*** Opening of RECORDS PROVIDED ***

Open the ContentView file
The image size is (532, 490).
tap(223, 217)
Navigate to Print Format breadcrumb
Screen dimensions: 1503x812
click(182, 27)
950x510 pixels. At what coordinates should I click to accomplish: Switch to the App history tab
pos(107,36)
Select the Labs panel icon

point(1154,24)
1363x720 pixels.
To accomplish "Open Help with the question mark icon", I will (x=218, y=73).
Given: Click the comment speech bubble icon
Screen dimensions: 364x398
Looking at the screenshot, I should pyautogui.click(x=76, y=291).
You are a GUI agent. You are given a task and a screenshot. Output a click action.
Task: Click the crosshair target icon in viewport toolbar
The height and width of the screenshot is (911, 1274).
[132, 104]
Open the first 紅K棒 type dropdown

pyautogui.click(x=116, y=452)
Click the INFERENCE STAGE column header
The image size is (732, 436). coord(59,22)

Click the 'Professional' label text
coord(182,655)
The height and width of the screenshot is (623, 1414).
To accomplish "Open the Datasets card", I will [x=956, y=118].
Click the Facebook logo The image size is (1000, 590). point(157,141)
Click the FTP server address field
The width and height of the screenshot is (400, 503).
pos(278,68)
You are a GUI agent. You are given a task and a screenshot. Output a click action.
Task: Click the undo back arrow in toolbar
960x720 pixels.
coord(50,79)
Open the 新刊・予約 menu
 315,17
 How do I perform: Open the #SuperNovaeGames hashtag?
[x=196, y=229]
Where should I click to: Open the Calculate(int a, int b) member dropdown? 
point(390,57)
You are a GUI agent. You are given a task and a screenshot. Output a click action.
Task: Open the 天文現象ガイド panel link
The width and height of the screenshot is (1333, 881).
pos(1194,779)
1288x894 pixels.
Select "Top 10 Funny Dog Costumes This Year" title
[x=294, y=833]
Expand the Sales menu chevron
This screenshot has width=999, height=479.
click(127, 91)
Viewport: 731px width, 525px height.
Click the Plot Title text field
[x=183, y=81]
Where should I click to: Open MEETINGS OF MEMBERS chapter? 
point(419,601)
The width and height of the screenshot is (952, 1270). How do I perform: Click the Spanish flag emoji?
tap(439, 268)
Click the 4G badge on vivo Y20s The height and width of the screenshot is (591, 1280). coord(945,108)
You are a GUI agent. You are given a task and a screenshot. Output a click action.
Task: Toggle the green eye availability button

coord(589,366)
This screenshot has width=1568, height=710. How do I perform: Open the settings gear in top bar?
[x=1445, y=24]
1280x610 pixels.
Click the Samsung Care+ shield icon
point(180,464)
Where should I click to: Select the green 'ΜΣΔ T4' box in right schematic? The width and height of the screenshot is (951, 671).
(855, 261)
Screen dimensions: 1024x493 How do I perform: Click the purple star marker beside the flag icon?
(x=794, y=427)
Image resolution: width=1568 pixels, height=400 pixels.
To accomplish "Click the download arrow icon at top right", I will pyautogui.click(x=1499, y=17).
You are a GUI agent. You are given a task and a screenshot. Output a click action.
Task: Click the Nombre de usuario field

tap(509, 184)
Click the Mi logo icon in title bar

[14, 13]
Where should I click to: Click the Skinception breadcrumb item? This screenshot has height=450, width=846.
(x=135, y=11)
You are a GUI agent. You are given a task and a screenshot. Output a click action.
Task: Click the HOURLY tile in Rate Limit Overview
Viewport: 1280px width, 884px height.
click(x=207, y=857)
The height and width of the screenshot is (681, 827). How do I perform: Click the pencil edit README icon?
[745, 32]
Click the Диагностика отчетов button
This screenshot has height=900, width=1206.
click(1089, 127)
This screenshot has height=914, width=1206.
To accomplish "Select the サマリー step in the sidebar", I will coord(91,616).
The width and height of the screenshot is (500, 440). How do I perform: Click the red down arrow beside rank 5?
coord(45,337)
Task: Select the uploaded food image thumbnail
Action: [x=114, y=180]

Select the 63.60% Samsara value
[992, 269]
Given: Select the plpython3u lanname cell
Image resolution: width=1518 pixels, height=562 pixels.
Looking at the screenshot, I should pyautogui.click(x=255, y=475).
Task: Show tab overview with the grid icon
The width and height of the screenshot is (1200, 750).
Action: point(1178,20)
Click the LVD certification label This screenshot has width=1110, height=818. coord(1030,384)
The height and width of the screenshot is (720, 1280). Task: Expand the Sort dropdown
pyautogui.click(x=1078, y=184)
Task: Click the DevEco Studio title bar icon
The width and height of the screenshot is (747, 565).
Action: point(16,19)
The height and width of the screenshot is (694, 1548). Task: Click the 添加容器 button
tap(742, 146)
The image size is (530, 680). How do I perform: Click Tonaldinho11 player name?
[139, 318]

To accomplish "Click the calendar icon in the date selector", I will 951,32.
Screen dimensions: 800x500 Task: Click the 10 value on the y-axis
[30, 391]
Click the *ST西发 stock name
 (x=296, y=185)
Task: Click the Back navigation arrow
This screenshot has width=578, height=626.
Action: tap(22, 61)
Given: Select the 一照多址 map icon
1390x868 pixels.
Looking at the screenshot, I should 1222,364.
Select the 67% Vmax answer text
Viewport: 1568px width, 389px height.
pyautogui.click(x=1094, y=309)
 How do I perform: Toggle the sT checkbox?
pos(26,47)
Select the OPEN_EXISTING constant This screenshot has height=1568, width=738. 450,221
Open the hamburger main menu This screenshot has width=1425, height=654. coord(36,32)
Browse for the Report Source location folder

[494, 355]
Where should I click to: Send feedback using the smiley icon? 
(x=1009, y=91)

*** Close of RECORDS PROVIDED ***

*AIM OF THE TASK:* Return all of the data above, keeping every line exactly as it appears.

*RESULT FOR THIS TASK:*
Open the ContentView file
The image size is (532, 490).
tap(223, 217)
Navigate to Print Format breadcrumb
Screen dimensions: 1503x812
click(182, 27)
950x510 pixels. At what coordinates should I click to accomplish: Switch to the App history tab
pos(107,36)
Select the Labs panel icon

point(1154,24)
1363x720 pixels.
To accomplish "Open Help with the question mark icon", I will (x=218, y=73).
Given: Click the comment speech bubble icon
Screen dimensions: 364x398
Looking at the screenshot, I should pyautogui.click(x=76, y=291).
You are a GUI agent. You are given a task and a screenshot. Output a click action.
Task: Click the crosshair target icon in viewport toolbar
The height and width of the screenshot is (911, 1274).
[132, 104]
Open the first 紅K棒 type dropdown

pyautogui.click(x=116, y=452)
Click the INFERENCE STAGE column header
The image size is (732, 436). coord(59,22)

Click the 'Professional' label text
coord(182,655)
The height and width of the screenshot is (623, 1414).
To accomplish "Open the Datasets card", I will [x=956, y=118].
Click the Facebook logo The image size is (1000, 590). point(157,141)
Click the FTP server address field
The width and height of the screenshot is (400, 503).
pos(278,68)
You are a GUI agent. You are given a task and a screenshot. Output a click action.
Task: Click the undo back arrow in toolbar
960x720 pixels.
coord(50,79)
Open the 新刊・予約 menu
 315,17
 How do I perform: Open the #SuperNovaeGames hashtag?
[x=196, y=229]
Where should I click to: Open the Calculate(int a, int b) member dropdown? 
point(390,57)
You are a GUI agent. You are given a task and a screenshot. Output a click action.
Task: Open the 天文現象ガイド panel link
The width and height of the screenshot is (1333, 881).
pos(1194,779)
1288x894 pixels.
Select "Top 10 Funny Dog Costumes This Year" title
[x=294, y=833]
Expand the Sales menu chevron
This screenshot has width=999, height=479.
click(127, 91)
Viewport: 731px width, 525px height.
Click the Plot Title text field
[x=183, y=81]
Where should I click to: Open MEETINGS OF MEMBERS chapter? 
point(419,601)
The width and height of the screenshot is (952, 1270). How do I perform: Click the Spanish flag emoji?
tap(439, 268)
Click the 4G badge on vivo Y20s The height and width of the screenshot is (591, 1280). coord(945,108)
You are a GUI agent. You are given a task and a screenshot. Output a click action.
Task: Toggle the green eye availability button

coord(589,366)
This screenshot has width=1568, height=710. How do I perform: Open the settings gear in top bar?
[x=1445, y=24]
1280x610 pixels.
Click the Samsung Care+ shield icon
point(180,464)
Where should I click to: Select the green 'ΜΣΔ T4' box in right schematic? The width and height of the screenshot is (951, 671).
(855, 261)
Screen dimensions: 1024x493 How do I perform: Click the purple star marker beside the flag icon?
(x=794, y=427)
Image resolution: width=1568 pixels, height=400 pixels.
To accomplish "Click the download arrow icon at top right", I will pyautogui.click(x=1499, y=17).
You are a GUI agent. You are given a task and a screenshot. Output a click action.
Task: Click the Nombre de usuario field

tap(509, 184)
Click the Mi logo icon in title bar

[14, 13]
Where should I click to: Click the Skinception breadcrumb item? This screenshot has height=450, width=846.
(x=135, y=11)
You are a GUI agent. You are given a task and a screenshot. Output a click action.
Task: Click the HOURLY tile in Rate Limit Overview
Viewport: 1280px width, 884px height.
click(x=207, y=857)
The height and width of the screenshot is (681, 827). How do I perform: Click the pencil edit README icon?
[745, 32]
Click the Диагностика отчетов button
This screenshot has height=900, width=1206.
click(1089, 127)
This screenshot has height=914, width=1206.
To accomplish "Select the サマリー step in the sidebar", I will coord(91,616).
The width and height of the screenshot is (500, 440). How do I perform: Click the red down arrow beside rank 5?
coord(45,337)
Task: Select the uploaded food image thumbnail
Action: [x=114, y=180]

Select the 63.60% Samsara value
[992, 269]
Given: Select the plpython3u lanname cell
Image resolution: width=1518 pixels, height=562 pixels.
Looking at the screenshot, I should pyautogui.click(x=255, y=475).
Task: Show tab overview with the grid icon
The width and height of the screenshot is (1200, 750).
Action: point(1178,20)
Click the LVD certification label This screenshot has width=1110, height=818. coord(1030,384)
The height and width of the screenshot is (720, 1280). Task: Expand the Sort dropdown
pyautogui.click(x=1078, y=184)
Task: Click the DevEco Studio title bar icon
The width and height of the screenshot is (747, 565).
Action: point(16,19)
The height and width of the screenshot is (694, 1548). Task: Click the 添加容器 button
tap(742, 146)
The image size is (530, 680). How do I perform: Click Tonaldinho11 player name?
[139, 318]

To accomplish "Click the calendar icon in the date selector", I will 951,32.
Screen dimensions: 800x500 Task: Click the 10 value on the y-axis
[30, 391]
Click the *ST西发 stock name
 (x=296, y=185)
Task: Click the Back navigation arrow
This screenshot has width=578, height=626.
Action: tap(22, 61)
Given: Select the 一照多址 map icon
1390x868 pixels.
Looking at the screenshot, I should 1222,364.
Select the 67% Vmax answer text
Viewport: 1568px width, 389px height.
pyautogui.click(x=1094, y=309)
 How do I perform: Toggle the sT checkbox?
pos(26,47)
Select the OPEN_EXISTING constant This screenshot has height=1568, width=738. 450,221
Open the hamburger main menu This screenshot has width=1425, height=654. coord(36,32)
Browse for the Report Source location folder

[494, 355]
Where should I click to: Send feedback using the smiley icon? 
(x=1009, y=91)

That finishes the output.